I have told myself several times that I would not leave the little one in daycare for more than 8 hours. Yet, there are days the little one stays in the child care center for 9 hours.

After daycare, the little one doesn’t always have my full attention. Most days, I have to prepare his dinner then head straight to class while my spouse gets the little one ready for bed.

Sometimes, the little one eats rice two nights in a row or apple sauce and yogurt for breakfast.

I don’t read him bedtime stories. I sing twinkle twinkle little star almost every night. I should perhaps get more creative.

I am sure there is a mom out here who can relate.

Navigating motherhood with a busy schedule

There are days I feel guilty and miss the little one so much I can’t help but leave work 15 minutes earlier than planned or put my school assignments on hold. When I pick up the little one, I hold him tight, shower him with kisses and make him laugh before driving off the parking lot. I keep engaging him as we drive home.

Phones are kept away during meal time.

Sometimes, I engage in 10-15 minutes of physical play with the little one right before he goes to bed.

My spouse and I do our best to be present and make the little one feel special because he is a gift. We are learning to take a break and join the little one in playing with his toys. When the little one calls for our attention, we attend and respond to his needs.

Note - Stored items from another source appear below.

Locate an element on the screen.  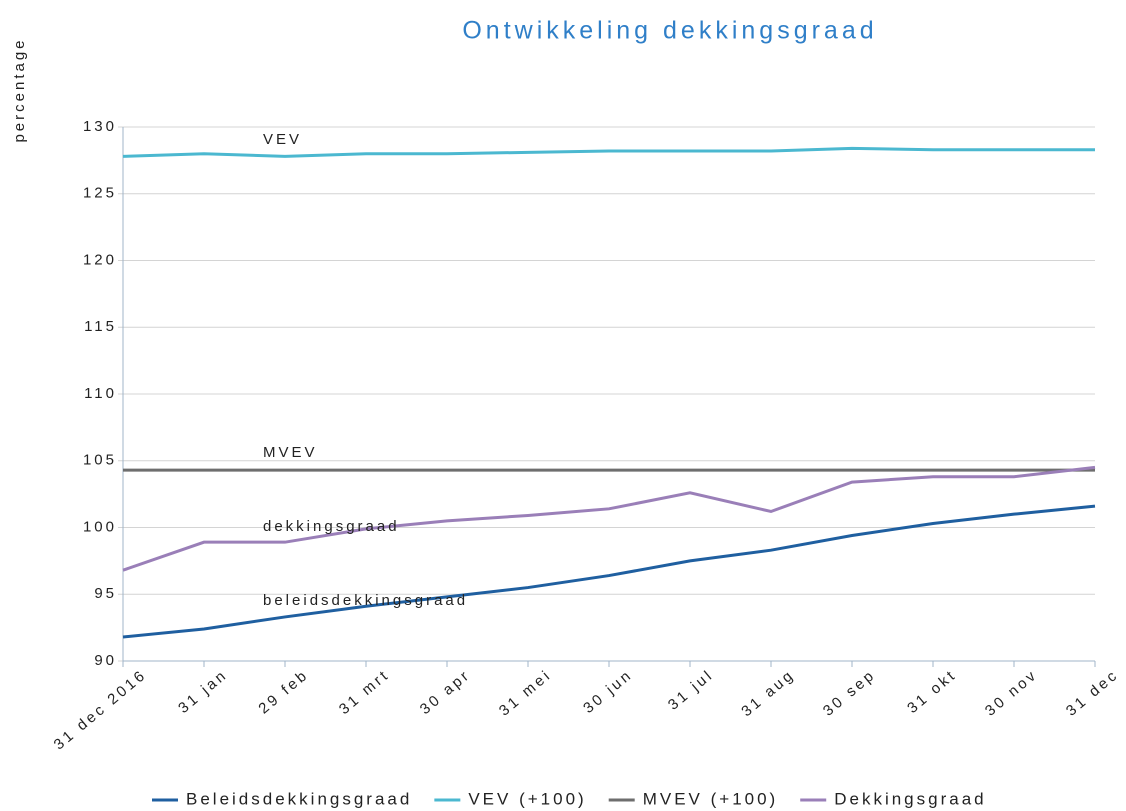
y-tick-label: 105 is located at coordinates (100, 460).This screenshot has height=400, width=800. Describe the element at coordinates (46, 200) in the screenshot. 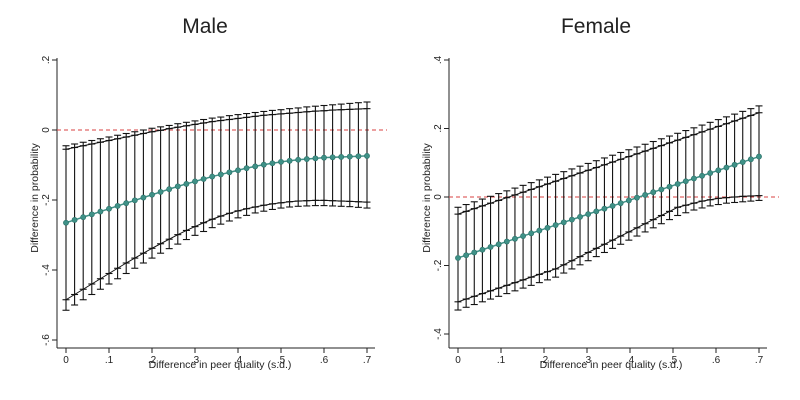

I see `y-tick-label: -.2` at that location.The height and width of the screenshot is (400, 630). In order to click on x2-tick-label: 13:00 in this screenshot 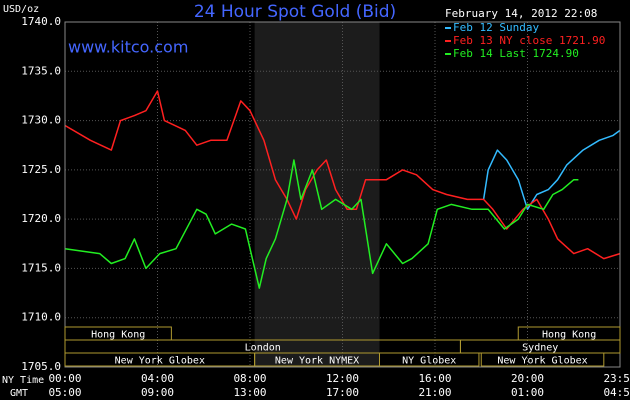, I will do `click(250, 392)`.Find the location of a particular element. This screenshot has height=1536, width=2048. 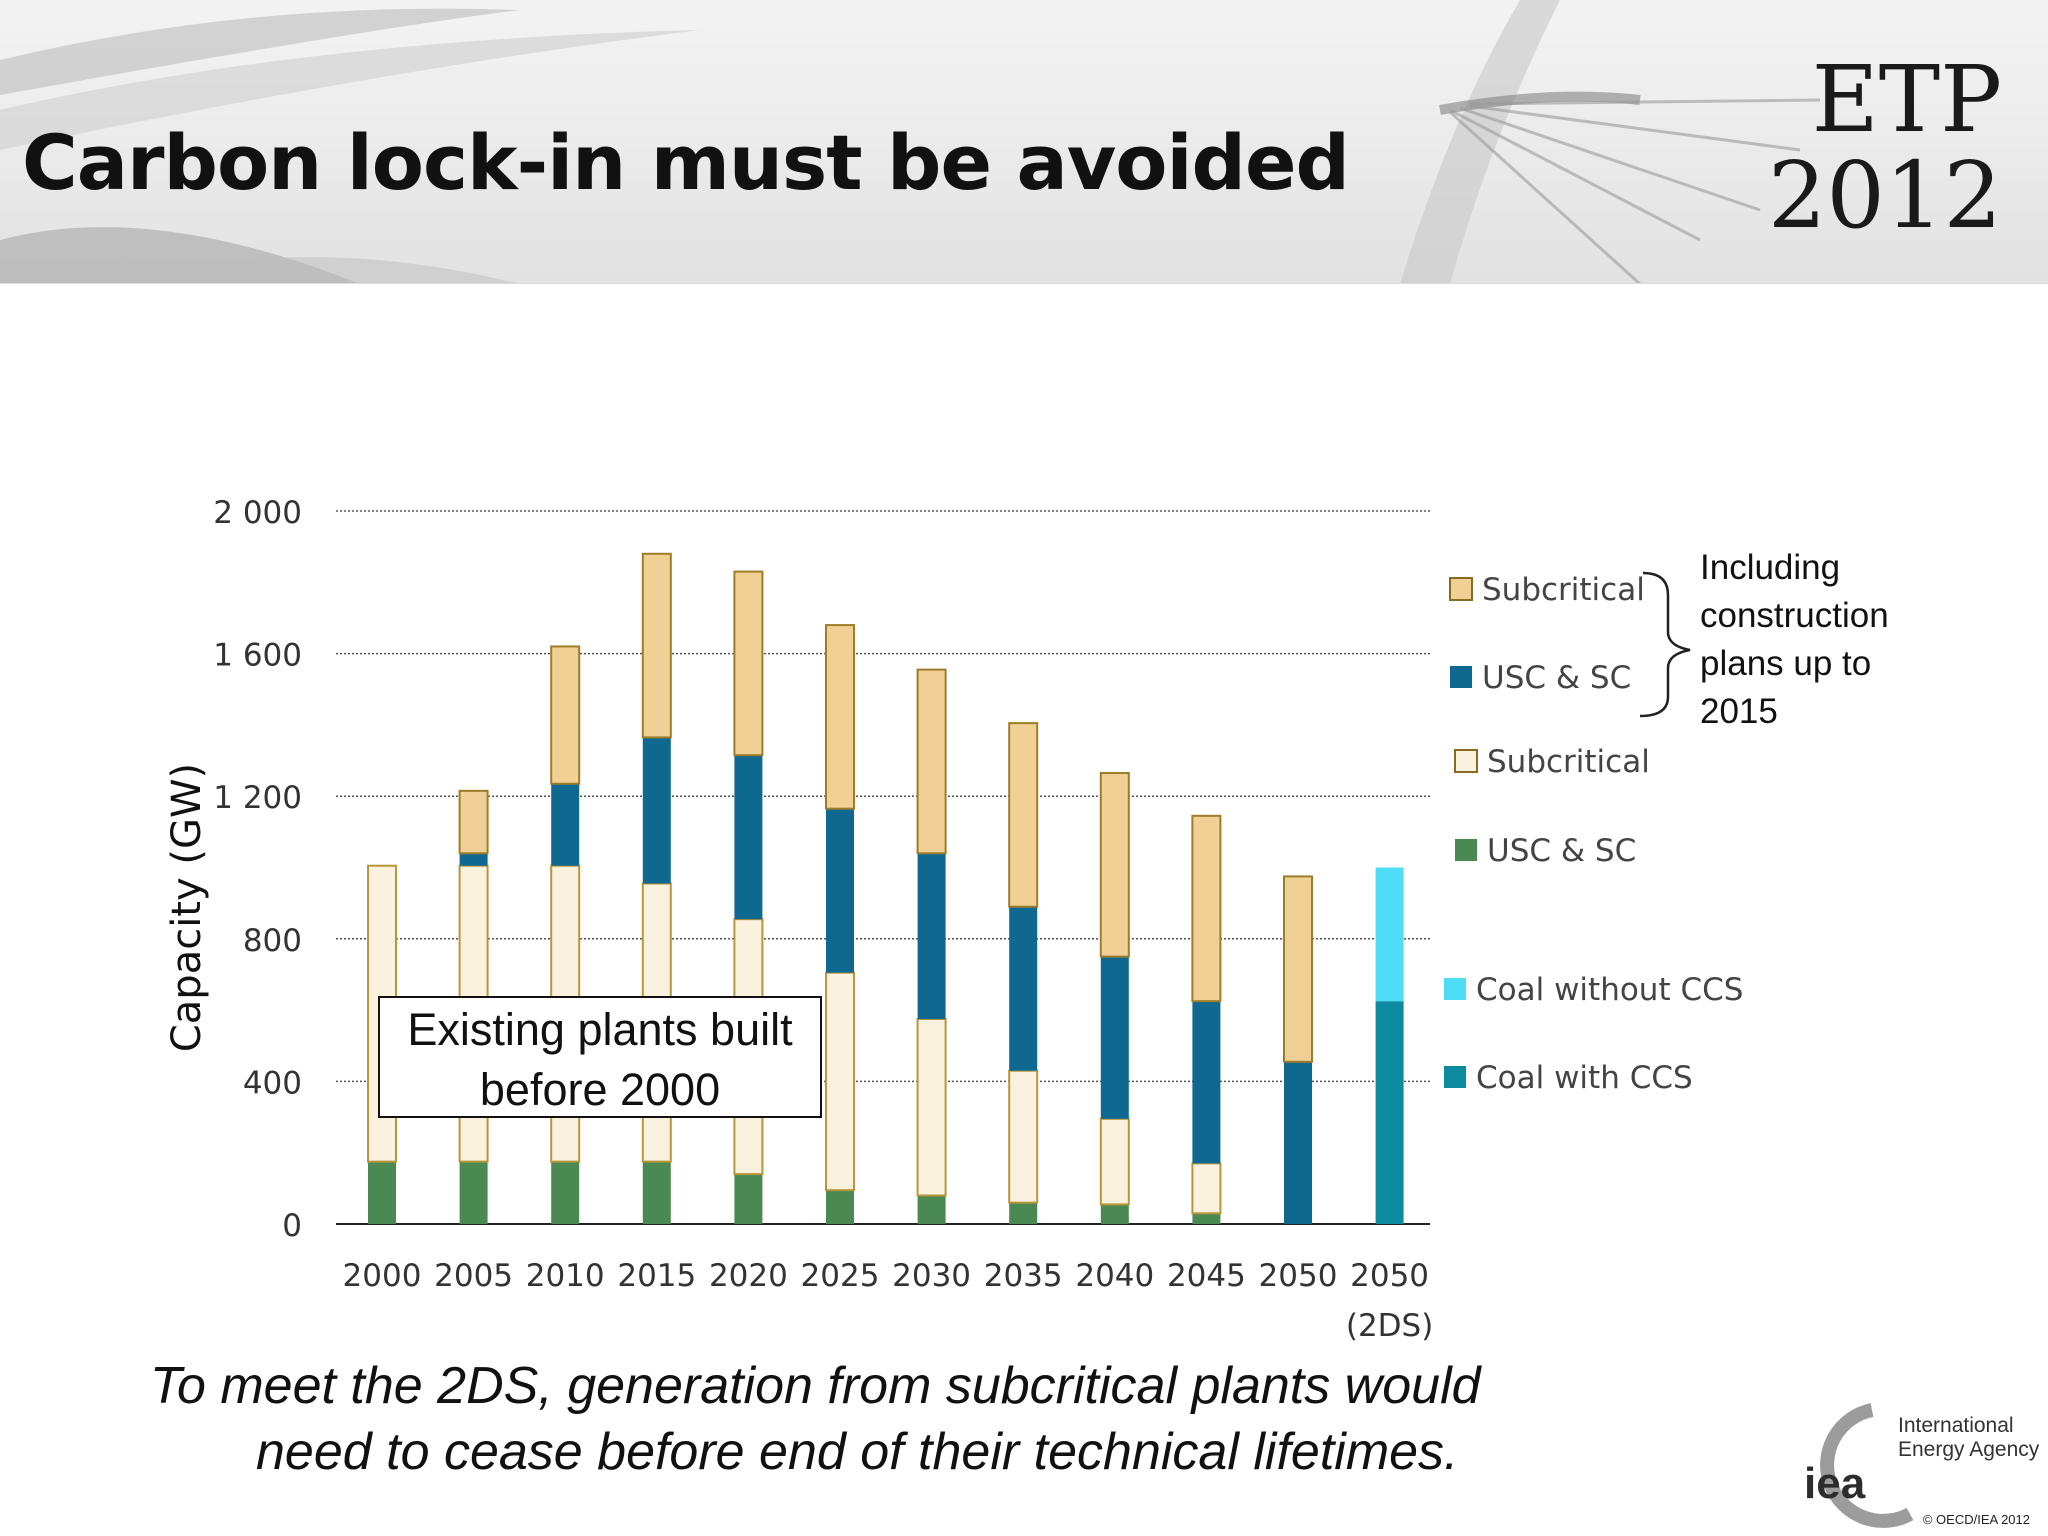

existing-plants-annotation: Existing plants built before 2000 is located at coordinates (600, 1057).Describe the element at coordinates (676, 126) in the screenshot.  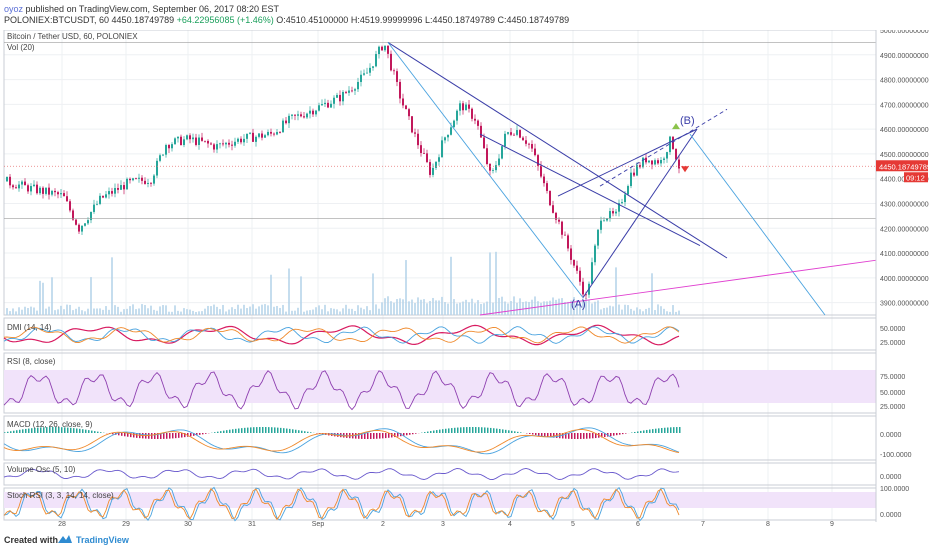
I see `up-arrow-icon` at that location.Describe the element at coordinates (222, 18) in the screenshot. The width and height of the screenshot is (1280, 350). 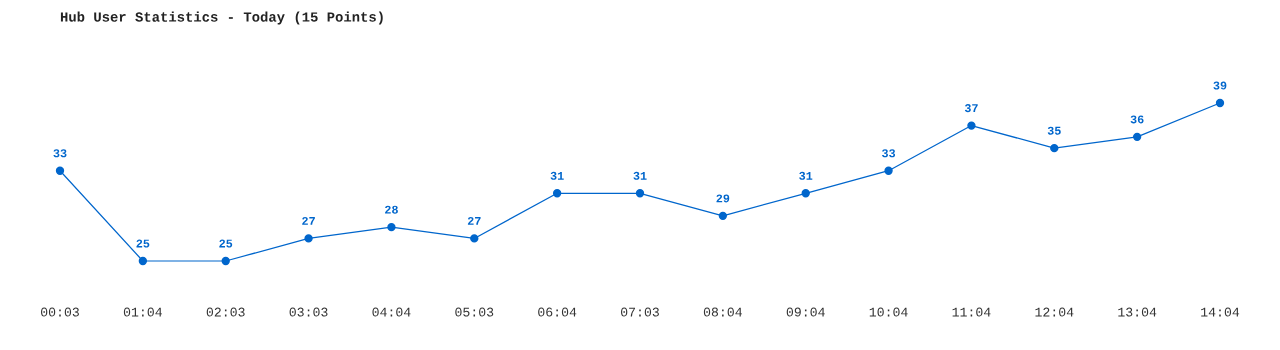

Those are some of the ways I do this thing called mothering.

No, we are not spoiling the little one. We are building a healthy mind. We are helping his brain create the right neural pathways and connections that will help him become a good father, husband, and a responsible citizen.

We understand that some of our works can wait but the moments we spend with the little one cannot wait. They cannot be taken back.

For my fellow moms of infants, toddlers, and preschoolers

As I study infant and early childhood mental health, I realize being a good enough mom is not primarily about the number of hours one spends with the child. It is more about how present one truly is when one is with the child.

To be present with a child involves physical play with the child. Not leaving the child to play with those toys alone all the time.

Being present is about knowing your child. What he or she likes. Being sensitive to your child’s affect.

Guess what momma?! The fact that you occassionally feel guilty and question if you are a good mother actually makes you a good enough mother.

It shows you are not disconnected from your little one. It shows you carry that child in your heart. It shows you desire to give your child your best. That’s what being a good mother is about.

You are good enough and you are irreplaceable!